**Work to be completed:**
Reproduce the data below without changes, starting with the line that contains "You are a computer-use agent. The image" and going on through the line that contains "Action: [740, 361]", both included.

(Dataset excerpt)
□ □ □ □ □

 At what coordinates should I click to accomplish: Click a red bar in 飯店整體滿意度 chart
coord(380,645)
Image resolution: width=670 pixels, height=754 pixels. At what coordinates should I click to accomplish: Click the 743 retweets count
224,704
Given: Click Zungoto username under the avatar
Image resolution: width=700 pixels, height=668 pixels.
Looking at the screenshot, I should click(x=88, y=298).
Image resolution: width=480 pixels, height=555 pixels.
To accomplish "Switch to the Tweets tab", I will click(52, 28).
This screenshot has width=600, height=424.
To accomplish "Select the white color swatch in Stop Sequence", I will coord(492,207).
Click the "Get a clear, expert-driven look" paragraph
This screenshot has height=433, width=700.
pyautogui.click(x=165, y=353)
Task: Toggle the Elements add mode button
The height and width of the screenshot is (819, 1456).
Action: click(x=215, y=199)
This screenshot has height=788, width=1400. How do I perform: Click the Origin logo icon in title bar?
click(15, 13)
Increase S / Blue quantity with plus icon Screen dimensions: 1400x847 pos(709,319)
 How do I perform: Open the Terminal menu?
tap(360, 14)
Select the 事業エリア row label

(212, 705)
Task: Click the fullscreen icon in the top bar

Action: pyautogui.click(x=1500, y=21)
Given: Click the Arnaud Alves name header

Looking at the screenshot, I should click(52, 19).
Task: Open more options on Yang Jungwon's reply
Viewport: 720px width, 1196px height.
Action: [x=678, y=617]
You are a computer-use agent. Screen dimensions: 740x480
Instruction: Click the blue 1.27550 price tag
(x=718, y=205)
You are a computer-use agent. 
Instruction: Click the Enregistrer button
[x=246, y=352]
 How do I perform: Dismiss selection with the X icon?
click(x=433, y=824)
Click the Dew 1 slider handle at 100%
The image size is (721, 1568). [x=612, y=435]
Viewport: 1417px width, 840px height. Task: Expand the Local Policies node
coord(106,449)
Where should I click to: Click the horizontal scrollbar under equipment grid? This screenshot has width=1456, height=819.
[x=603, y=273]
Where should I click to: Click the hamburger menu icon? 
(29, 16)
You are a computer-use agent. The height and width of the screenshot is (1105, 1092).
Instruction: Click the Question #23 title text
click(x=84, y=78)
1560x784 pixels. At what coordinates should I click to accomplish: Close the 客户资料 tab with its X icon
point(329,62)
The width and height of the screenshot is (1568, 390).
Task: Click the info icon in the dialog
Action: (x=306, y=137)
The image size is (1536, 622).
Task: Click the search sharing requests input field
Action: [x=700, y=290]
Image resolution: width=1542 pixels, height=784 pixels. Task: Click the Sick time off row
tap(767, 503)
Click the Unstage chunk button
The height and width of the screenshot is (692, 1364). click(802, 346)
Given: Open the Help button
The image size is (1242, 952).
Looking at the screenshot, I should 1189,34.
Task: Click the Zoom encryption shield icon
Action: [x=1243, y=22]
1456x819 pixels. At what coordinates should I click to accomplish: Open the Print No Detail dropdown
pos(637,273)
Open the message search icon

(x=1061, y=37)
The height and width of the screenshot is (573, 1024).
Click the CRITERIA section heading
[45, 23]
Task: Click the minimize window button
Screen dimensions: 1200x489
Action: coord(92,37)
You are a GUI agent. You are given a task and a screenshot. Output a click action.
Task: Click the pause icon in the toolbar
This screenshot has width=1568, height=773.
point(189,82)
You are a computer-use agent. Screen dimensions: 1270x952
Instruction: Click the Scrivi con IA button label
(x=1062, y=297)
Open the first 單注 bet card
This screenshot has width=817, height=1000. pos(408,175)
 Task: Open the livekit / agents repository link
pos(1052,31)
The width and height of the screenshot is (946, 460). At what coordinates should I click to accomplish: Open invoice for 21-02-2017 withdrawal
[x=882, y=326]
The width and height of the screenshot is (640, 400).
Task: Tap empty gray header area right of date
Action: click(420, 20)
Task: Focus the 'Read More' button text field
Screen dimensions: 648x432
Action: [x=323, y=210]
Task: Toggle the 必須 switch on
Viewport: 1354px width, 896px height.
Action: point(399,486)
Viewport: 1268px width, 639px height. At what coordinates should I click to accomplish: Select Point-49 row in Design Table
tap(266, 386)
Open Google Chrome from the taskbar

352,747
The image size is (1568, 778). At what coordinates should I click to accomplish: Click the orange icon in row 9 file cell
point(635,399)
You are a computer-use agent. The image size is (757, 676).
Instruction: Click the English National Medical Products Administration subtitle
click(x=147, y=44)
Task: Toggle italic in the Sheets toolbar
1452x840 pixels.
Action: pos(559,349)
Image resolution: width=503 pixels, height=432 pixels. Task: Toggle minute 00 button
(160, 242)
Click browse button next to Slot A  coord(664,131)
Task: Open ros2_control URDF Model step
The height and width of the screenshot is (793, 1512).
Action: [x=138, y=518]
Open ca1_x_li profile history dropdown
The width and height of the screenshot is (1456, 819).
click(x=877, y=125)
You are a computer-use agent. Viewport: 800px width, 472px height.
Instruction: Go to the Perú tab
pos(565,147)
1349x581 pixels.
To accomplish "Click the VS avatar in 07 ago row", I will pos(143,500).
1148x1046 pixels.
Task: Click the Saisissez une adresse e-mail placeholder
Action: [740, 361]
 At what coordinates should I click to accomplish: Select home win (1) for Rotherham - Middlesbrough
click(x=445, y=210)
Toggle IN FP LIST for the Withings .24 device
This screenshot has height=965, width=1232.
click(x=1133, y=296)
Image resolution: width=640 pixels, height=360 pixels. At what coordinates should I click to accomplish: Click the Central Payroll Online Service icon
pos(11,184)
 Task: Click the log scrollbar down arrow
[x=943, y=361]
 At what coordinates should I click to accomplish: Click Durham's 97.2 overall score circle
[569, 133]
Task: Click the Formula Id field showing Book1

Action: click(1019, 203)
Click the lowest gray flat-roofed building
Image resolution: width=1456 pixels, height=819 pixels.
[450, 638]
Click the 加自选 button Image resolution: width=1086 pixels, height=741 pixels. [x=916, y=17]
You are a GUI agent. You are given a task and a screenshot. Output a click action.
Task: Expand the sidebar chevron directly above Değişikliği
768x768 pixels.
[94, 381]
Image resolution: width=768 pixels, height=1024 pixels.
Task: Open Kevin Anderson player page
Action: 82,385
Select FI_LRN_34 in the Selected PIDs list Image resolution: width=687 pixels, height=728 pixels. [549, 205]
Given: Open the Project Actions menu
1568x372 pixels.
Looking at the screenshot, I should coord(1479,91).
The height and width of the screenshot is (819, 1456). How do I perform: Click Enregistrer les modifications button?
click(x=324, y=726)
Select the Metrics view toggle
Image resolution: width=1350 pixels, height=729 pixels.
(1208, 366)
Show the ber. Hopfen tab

□ □ □ □ □

**Response to this exercise:**
You are a computer-use agent. The image size is (757, 676).
Instruction: Click the English National Medical Products Administration subtitle
click(x=147, y=44)
Task: Toggle italic in the Sheets toolbar
1452x840 pixels.
Action: pos(559,349)
Image resolution: width=503 pixels, height=432 pixels. Task: Toggle minute 00 button
(160, 242)
Click browse button next to Slot A  coord(664,131)
Task: Open ros2_control URDF Model step
The height and width of the screenshot is (793, 1512).
Action: [x=138, y=518]
Open ca1_x_li profile history dropdown
The width and height of the screenshot is (1456, 819).
click(x=877, y=125)
You are a computer-use agent. Viewport: 800px width, 472px height.
Instruction: Go to the Perú tab
pos(565,147)
1349x581 pixels.
To accomplish "Click the VS avatar in 07 ago row", I will pos(143,500).
1148x1046 pixels.
Task: Click the Saisissez une adresse e-mail placeholder
Action: [740, 361]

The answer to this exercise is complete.